#### Work required
From the records below, copy out exactly the lines from the one containing "Запомнить меня (640, 2123)" to the one containing "Остальное метро (138, 1215)", both included. Add nothing else.

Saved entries
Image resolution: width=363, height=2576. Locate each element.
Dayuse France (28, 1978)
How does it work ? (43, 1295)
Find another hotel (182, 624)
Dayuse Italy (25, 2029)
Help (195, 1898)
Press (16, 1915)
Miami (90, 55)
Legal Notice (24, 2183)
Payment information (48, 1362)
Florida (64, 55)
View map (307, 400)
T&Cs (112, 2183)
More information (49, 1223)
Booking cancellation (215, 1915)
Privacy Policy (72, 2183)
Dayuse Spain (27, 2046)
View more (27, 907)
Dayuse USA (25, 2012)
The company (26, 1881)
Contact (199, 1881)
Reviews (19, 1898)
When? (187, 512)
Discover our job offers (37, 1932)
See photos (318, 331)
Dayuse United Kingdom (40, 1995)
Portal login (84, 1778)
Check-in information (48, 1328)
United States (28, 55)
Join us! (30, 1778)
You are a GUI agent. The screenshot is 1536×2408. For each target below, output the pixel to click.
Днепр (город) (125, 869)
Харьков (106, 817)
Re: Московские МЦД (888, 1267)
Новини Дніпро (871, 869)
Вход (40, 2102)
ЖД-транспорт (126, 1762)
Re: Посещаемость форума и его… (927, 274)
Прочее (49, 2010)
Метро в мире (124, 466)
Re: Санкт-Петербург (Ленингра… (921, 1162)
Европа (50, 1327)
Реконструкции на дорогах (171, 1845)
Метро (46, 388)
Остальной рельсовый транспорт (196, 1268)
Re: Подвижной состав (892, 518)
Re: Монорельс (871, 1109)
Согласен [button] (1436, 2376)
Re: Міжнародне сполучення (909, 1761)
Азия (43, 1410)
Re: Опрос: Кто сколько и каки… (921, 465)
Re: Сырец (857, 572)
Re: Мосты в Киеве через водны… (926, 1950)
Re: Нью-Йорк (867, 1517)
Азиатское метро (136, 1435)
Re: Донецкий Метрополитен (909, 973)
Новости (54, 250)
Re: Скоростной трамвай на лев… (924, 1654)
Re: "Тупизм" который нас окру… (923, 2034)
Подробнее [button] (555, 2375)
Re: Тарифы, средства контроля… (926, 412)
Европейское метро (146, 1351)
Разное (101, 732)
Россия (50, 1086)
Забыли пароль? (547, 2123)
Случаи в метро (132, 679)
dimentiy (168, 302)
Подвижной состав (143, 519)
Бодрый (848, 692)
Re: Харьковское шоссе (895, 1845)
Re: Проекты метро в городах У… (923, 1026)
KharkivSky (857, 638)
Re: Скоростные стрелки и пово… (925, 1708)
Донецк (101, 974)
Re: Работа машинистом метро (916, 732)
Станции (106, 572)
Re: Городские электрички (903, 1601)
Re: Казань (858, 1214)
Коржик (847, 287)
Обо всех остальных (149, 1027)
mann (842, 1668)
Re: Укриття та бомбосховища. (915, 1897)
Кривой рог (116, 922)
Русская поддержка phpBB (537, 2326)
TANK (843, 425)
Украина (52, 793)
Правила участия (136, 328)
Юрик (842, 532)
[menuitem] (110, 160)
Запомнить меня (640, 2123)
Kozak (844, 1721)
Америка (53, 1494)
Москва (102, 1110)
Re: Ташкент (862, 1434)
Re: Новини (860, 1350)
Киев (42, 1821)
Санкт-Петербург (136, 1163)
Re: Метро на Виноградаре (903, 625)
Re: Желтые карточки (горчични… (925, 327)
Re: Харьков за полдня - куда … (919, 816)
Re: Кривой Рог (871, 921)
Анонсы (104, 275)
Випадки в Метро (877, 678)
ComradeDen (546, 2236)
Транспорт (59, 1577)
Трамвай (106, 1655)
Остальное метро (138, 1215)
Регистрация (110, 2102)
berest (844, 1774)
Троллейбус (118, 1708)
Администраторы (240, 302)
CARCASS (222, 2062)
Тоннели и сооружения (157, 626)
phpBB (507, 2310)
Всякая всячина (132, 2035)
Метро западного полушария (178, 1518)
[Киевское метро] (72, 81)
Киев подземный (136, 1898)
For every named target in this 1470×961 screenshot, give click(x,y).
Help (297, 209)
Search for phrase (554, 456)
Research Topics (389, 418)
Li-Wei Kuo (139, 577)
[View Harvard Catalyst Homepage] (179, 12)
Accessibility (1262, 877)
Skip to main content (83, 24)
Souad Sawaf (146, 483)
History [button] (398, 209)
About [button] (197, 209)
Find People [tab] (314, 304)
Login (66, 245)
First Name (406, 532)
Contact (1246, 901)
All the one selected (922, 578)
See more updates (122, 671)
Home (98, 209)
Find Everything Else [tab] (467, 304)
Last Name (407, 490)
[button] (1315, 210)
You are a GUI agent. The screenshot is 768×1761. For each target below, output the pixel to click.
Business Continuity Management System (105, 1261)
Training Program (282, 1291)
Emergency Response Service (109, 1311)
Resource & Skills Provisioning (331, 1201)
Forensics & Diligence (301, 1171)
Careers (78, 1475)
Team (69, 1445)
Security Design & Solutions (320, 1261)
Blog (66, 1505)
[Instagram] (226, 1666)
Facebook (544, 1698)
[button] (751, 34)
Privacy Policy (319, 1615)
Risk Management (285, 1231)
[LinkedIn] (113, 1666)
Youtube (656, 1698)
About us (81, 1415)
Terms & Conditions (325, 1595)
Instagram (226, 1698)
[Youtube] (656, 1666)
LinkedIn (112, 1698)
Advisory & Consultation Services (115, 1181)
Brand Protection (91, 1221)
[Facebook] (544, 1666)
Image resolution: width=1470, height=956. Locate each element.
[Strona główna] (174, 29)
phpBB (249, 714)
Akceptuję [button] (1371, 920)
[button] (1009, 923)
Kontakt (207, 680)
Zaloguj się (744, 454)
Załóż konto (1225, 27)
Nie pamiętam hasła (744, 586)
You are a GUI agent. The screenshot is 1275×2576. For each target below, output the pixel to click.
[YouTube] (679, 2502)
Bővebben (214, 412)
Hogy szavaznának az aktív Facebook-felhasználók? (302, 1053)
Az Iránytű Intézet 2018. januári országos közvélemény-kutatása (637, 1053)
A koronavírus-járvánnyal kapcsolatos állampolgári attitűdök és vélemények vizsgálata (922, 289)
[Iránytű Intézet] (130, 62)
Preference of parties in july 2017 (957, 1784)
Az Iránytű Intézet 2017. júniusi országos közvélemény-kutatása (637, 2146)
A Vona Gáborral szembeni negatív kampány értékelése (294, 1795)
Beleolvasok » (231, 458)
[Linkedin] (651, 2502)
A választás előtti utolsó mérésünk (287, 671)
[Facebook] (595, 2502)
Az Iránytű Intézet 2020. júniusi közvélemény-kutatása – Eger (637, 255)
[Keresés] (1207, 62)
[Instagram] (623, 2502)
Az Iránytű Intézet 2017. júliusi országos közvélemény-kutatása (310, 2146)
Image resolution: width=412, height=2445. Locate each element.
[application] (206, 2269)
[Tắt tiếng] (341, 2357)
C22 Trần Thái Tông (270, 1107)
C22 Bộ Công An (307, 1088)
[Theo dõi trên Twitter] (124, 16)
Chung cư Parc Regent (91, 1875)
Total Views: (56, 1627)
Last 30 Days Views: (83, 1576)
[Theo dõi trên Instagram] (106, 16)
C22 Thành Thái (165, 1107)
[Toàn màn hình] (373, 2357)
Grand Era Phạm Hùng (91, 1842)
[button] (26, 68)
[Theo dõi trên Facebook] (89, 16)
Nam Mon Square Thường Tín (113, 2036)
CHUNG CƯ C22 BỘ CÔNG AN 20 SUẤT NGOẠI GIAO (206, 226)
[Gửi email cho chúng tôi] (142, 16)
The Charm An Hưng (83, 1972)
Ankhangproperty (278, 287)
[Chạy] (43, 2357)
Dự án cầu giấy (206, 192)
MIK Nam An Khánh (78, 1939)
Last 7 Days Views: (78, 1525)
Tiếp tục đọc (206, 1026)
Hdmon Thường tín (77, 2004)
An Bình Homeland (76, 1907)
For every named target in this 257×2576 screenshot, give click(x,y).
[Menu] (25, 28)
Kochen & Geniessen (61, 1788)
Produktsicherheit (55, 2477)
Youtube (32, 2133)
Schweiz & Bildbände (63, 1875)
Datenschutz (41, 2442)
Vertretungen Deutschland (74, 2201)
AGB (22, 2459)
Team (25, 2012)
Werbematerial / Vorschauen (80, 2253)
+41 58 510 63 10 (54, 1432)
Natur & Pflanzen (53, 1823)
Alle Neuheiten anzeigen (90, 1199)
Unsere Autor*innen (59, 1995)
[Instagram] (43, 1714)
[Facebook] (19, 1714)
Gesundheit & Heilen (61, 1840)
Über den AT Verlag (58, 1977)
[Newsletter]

#### Response
Запомнить меня (640, 2123)
Kozak (844, 1721)
Америка (53, 1494)
Москва (102, 1110)
Re: Ташкент (862, 1434)
Re: Новини (860, 1350)
Киев (42, 1821)
Санкт-Петербург (136, 1163)
Re: Метро на Виноградаре (903, 625)
Re: Желтые карточки (горчични… (925, 327)
Re: Харьков за полдня - куда … (919, 816)
Re: Кривой Рог (871, 921)
Анонсы (104, 275)
Випадки в Метро (877, 678)
ComradeDen (546, 2236)
Транспорт (59, 1577)
Трамвай (106, 1655)
Остальное метро (138, 1215)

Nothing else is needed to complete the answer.